Background Jobs in PowerShell 7

The PowerShell background jobs feature allows you to run scripts or script blocks in the background. You use the Start-Job command to start a job, and Get-Job ane Receive-Job to view jobs and to get the output of a job.

With PowerShell 7, you have the option of running a job using either PowerShell 7 (ie the default) or using Windows PowerShell 5.1. You indicate it using the -PSVersion parameter and specifying "5.1". Such jobs then run under Windows PowerShell, which can be useful if you are using PowerShell 7 but have scripts that are not yet compatible (eg using WSUS). You can kick off these scripts using background jobs, have that script run in Windows PowerShell, and then incorporate the results in a PowerShell 7 script.

Here's an example:


In this screenshot, you see I am running this in today's build of the day.
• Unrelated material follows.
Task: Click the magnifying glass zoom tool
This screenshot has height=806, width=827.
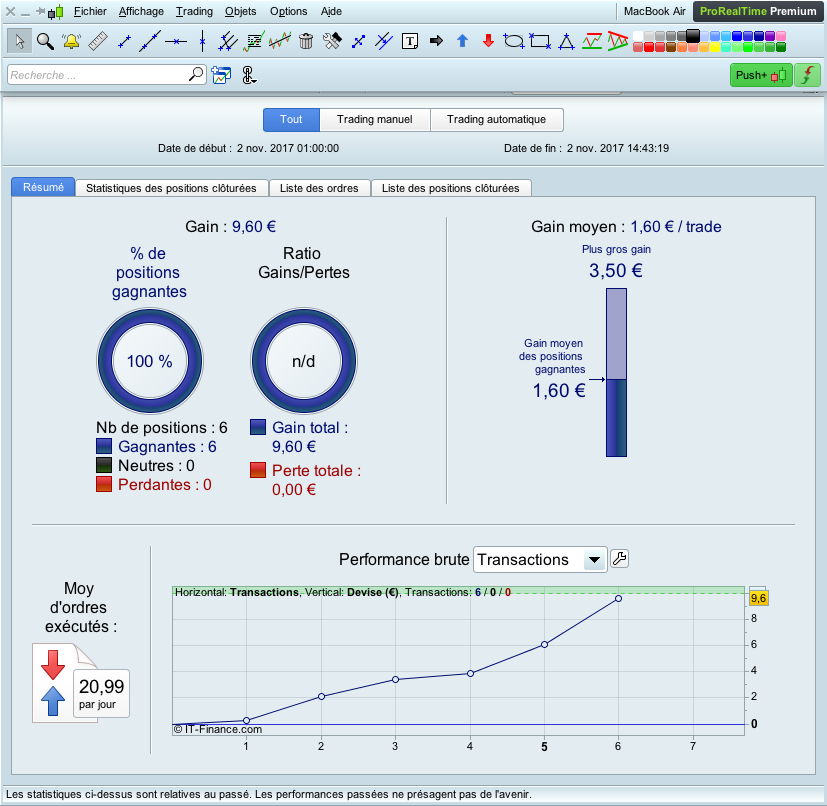Action: tap(45, 41)
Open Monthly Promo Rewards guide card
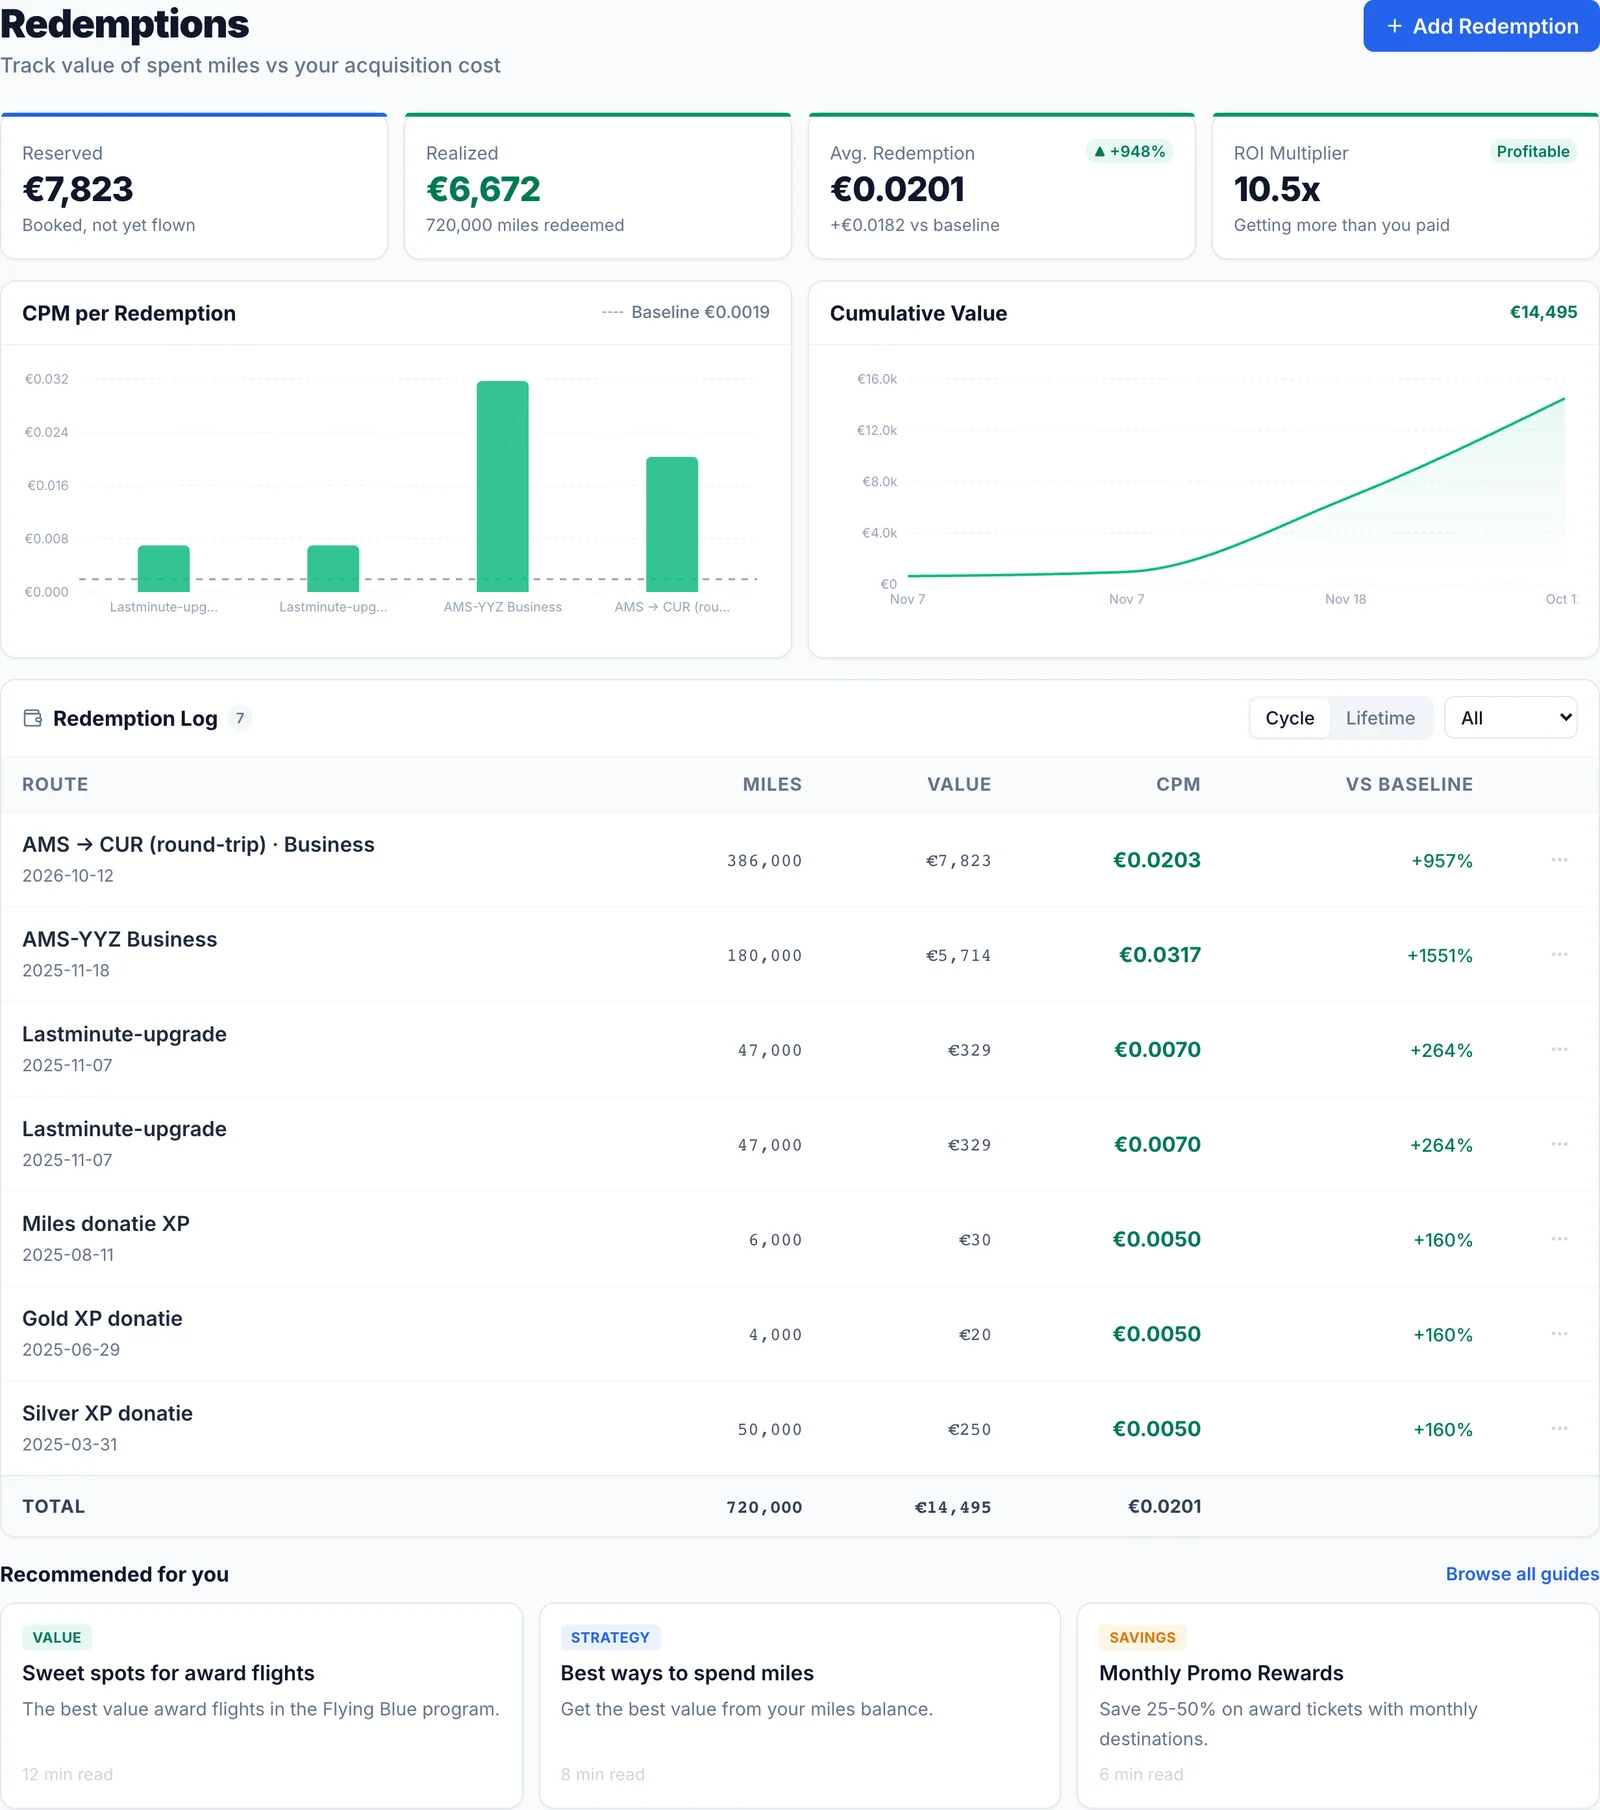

I then run a simple job and view the job results. By default, PowerShell runs the script in the same version of PowerShell (ie today's daily build). Then I ran that same script but explicitly asked for Window PowerShell 5.1, what the results you can see.

This is a nice feature to assist with backwards compatibility. PowerShell 7 provides great forward compatibility but it's not yet a perfect replacement for Windows PowerShell. Features like this provide a great workaround when a command is not supported natively.